This repository contains a statistical data analysis project using the ROOT framework for implementing Maximum Likelihood (ML) estimation techniques on different probability distributions.
The project is organized into multiple parts:
- Part 1: Maximum Likelihood estimation for Gaussian distributions, with Monte Carlo error estimation.
- Part 2: Implementation of unbinned maximum likelihood estimation and binned fits with various bin counts for exponential decay.
- Part 3: Monte Carlo simulations and chi-squared analysis for exponential distributions.
ROOT Project - part 1
Goal: Illustration of the general idea behind the Maximum Likelihood (ML) estimation method
- Generate a sample of 50 measurements according to a Gaussian p.d.f. with parameters μ = 0.2 and σ = 0.1.
- With the obtained data sample, find the ML estimations of the mean and the variance of the parent distribution.
- Plot the Gaussian distribution using the parameter values for which the likelihood function (and hence also its logarithm) are a maximum. In the same plot, also show the p.d.f. using the true parameter values.
- Estimate the variance of the mean with the Monte Carlo method. To do this one must simulate a large number of experiments, compute the ML estimates each time and look at how the resulting values are distributed.
- Regarding the first Monte Carlo experiment as the 'real' one, simulate 1000 further experiments with 50 measurements each. For the 'true' parameters in the Monte Carlo program, the estimated values from the real experiment can be used.
- Plot the histogram of the resulting ML estimates. The sample standard deviation from the 1000 experiments must be calculated from the unbiased estimator of the variance of the p.d.f.
- Report the statistical error on the mean found from the Monte Carlo method, and compare it with the analytical solution (i.e. σ = σ/√n).
- The ML estimate of the mean was found to be close to the true value (estimated: 0.188, true: 0.2)
- The ML estimate of standard deviation was approximately 0.083 (true: 0.1)

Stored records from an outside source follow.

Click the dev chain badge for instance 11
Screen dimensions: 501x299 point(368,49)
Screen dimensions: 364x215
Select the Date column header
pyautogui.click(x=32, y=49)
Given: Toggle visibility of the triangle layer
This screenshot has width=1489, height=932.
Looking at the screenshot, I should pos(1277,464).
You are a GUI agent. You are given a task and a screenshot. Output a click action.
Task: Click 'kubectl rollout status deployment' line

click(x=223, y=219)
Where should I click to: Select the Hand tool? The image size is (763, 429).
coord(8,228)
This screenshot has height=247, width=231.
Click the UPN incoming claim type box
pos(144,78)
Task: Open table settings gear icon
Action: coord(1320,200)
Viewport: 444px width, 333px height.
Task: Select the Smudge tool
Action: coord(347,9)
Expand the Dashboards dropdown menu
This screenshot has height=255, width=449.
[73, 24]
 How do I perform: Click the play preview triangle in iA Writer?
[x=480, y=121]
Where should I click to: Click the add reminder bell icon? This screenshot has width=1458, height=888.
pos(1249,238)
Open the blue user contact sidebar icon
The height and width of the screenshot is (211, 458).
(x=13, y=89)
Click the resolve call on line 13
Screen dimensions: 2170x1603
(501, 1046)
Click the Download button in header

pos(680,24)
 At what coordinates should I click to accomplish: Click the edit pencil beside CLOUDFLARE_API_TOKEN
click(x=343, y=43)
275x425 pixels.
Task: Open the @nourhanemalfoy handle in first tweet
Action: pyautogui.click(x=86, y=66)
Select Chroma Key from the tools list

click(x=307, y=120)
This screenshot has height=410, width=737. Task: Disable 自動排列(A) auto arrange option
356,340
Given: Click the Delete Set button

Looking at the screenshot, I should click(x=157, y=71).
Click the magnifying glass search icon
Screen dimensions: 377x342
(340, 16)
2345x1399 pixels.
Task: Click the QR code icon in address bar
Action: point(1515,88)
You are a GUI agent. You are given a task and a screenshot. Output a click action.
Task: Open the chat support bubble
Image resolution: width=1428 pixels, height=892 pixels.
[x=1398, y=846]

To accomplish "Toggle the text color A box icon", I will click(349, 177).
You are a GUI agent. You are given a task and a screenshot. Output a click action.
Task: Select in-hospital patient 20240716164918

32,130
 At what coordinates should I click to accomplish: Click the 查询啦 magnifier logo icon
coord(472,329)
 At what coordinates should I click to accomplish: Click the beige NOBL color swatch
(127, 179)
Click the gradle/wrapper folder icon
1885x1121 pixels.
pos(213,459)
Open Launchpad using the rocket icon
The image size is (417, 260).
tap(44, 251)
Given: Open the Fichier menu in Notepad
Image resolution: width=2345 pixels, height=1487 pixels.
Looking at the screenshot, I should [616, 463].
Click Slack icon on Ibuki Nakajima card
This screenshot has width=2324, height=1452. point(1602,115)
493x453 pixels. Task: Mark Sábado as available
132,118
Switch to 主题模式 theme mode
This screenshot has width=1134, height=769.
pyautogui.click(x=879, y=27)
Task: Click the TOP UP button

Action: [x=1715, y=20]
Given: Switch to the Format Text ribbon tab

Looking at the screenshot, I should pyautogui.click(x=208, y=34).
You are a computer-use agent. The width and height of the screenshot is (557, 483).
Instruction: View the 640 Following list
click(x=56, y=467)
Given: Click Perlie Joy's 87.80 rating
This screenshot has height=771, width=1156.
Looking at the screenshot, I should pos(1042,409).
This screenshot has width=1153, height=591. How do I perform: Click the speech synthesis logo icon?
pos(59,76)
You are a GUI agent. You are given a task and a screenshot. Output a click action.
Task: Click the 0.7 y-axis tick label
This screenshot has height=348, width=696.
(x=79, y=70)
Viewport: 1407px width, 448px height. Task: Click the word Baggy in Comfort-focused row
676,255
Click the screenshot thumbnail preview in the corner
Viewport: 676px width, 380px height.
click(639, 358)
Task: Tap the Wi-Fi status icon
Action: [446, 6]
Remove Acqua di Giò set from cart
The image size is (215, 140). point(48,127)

- The Monte Carlo error on the mean (0.0116) closely matched the analytical solution (0.0117)
- The ratio of Monte Carlo error to analytical error was 0.991, confirming the theoretical prediction
The second part of the project focuses on implementing unbinned maximum likelihood estimation for exponential decay processes and comparing binned fits with various bin counts.
- Unbinned maximum likelihood provides the most accurate parameter estimates
- Performance degrades with fewer bins in binned analysis
- The log-likelihood function shows a clear maximum at the correct decay parameter
- C++ programming language
- ROOT data analysis framework (CERN)
- Statistical analysis techniques (Maximum Likelihood, Chi-squared, Poisson statistics)
- Data visualization
To run these analyses, you need to have ROOT installed on your system. You can run the macros with:
root -l ML_Project_Part1.C
root -l ML_Project_Part2.c